Data records:

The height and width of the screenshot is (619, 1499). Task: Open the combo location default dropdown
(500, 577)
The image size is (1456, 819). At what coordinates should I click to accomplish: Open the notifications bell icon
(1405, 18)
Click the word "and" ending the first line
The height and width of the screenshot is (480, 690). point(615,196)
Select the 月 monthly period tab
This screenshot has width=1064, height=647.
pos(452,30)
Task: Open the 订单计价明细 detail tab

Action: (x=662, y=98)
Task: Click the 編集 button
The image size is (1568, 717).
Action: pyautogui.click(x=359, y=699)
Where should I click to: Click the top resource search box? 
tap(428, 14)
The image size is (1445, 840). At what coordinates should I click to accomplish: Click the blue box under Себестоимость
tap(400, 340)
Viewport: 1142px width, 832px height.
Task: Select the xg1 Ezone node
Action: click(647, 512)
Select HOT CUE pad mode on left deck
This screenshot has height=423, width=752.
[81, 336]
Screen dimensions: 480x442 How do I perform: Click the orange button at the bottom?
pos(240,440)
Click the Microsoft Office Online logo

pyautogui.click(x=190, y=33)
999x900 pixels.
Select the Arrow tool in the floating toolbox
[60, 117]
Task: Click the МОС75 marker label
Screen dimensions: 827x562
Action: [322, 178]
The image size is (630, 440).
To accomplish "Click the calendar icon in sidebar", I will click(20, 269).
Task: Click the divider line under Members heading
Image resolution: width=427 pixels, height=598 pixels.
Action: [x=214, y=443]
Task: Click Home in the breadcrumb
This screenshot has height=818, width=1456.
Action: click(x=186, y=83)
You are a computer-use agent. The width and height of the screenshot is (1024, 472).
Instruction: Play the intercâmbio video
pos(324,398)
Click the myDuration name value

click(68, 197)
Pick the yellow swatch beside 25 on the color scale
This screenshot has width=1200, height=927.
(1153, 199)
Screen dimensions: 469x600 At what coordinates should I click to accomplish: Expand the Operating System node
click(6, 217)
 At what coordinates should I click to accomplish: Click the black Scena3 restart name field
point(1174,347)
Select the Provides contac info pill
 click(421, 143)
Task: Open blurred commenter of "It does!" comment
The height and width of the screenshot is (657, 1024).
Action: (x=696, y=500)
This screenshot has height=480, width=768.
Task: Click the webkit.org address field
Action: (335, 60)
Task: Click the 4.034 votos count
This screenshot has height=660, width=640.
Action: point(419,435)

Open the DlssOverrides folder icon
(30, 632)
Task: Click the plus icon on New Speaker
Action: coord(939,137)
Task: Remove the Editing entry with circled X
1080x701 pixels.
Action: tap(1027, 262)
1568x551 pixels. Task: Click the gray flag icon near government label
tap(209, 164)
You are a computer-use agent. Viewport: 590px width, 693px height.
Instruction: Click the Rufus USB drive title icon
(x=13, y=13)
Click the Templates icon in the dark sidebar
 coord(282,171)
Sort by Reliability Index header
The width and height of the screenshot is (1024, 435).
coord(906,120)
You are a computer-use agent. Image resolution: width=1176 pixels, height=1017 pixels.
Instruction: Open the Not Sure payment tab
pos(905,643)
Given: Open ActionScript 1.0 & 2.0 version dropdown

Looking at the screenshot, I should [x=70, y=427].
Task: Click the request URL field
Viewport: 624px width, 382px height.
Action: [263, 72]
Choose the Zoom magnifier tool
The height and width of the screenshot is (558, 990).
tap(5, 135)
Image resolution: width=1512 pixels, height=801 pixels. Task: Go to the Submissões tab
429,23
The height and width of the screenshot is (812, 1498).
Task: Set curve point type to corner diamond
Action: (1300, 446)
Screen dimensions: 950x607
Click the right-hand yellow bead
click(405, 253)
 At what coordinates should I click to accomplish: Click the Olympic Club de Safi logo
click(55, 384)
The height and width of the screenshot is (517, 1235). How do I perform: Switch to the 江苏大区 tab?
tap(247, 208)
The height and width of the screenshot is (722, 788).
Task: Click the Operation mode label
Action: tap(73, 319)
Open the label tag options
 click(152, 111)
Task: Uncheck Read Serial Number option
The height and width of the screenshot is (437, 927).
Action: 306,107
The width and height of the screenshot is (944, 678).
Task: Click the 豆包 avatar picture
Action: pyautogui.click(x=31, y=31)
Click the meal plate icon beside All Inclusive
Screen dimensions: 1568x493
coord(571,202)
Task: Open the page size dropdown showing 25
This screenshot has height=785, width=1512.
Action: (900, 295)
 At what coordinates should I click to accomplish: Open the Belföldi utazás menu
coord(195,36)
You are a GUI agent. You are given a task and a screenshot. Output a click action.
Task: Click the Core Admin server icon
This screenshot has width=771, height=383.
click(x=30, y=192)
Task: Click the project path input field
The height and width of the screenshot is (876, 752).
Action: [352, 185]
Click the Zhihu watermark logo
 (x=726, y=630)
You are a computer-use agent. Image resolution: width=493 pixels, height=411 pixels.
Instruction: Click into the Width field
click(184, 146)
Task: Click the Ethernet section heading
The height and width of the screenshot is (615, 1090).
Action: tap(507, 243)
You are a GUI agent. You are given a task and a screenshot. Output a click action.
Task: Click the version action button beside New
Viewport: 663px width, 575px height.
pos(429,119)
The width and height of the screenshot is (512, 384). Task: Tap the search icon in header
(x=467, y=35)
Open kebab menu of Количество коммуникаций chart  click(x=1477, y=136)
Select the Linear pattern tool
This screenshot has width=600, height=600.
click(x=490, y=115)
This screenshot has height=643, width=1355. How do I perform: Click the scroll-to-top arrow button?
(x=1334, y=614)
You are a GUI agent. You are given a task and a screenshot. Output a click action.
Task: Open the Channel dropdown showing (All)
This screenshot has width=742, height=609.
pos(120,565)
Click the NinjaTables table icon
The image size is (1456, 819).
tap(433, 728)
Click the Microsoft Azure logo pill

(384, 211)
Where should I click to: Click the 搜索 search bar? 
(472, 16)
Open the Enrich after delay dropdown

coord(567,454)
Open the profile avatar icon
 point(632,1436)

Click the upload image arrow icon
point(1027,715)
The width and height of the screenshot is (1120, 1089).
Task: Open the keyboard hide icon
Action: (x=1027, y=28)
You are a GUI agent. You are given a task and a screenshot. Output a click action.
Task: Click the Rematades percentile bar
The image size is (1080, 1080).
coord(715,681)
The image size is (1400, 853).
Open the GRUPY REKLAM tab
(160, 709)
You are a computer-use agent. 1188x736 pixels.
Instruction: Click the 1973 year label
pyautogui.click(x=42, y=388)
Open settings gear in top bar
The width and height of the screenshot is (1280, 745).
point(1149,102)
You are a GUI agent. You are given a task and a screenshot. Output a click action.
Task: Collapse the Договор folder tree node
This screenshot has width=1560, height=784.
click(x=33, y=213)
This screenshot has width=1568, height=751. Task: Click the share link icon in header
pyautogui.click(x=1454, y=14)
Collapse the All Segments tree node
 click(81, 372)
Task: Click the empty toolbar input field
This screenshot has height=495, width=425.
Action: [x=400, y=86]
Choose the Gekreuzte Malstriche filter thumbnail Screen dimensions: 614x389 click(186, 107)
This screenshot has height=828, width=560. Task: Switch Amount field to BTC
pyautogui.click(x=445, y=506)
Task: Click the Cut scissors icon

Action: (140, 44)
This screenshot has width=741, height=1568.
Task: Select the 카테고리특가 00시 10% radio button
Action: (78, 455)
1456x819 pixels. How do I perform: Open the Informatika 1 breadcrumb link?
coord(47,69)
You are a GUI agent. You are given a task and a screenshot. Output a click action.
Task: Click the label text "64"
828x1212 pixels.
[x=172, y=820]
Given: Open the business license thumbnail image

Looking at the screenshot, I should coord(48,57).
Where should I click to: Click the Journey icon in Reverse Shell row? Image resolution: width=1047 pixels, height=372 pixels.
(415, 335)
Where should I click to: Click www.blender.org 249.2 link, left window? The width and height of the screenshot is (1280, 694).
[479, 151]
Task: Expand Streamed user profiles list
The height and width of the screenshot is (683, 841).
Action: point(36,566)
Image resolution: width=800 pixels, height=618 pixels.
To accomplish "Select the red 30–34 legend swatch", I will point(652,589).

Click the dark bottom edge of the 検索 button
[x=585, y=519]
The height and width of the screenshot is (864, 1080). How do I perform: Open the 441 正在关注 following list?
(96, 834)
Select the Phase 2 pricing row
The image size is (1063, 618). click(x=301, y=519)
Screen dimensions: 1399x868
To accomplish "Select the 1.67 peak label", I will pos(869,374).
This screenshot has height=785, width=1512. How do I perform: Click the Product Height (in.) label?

* **Exercise**
Only a word-for-word repetition of the lines from the one containing "Task: Expand Streamed user profiles list" to the final line of the data above counts as the answer.

* **Final answer**
Task: Expand Streamed user profiles list
The height and width of the screenshot is (683, 841).
Action: point(36,566)
Image resolution: width=800 pixels, height=618 pixels.
To accomplish "Select the red 30–34 legend swatch", I will point(652,589).

Click the dark bottom edge of the 検索 button
[x=585, y=519]
The height and width of the screenshot is (864, 1080). How do I perform: Open the 441 正在关注 following list?
(96, 834)
Select the Phase 2 pricing row
The image size is (1063, 618). click(x=301, y=519)
Screen dimensions: 1399x868
To accomplish "Select the 1.67 peak label", I will pos(869,374).
This screenshot has height=785, width=1512. How do I perform: Click the Product Height (in.) label?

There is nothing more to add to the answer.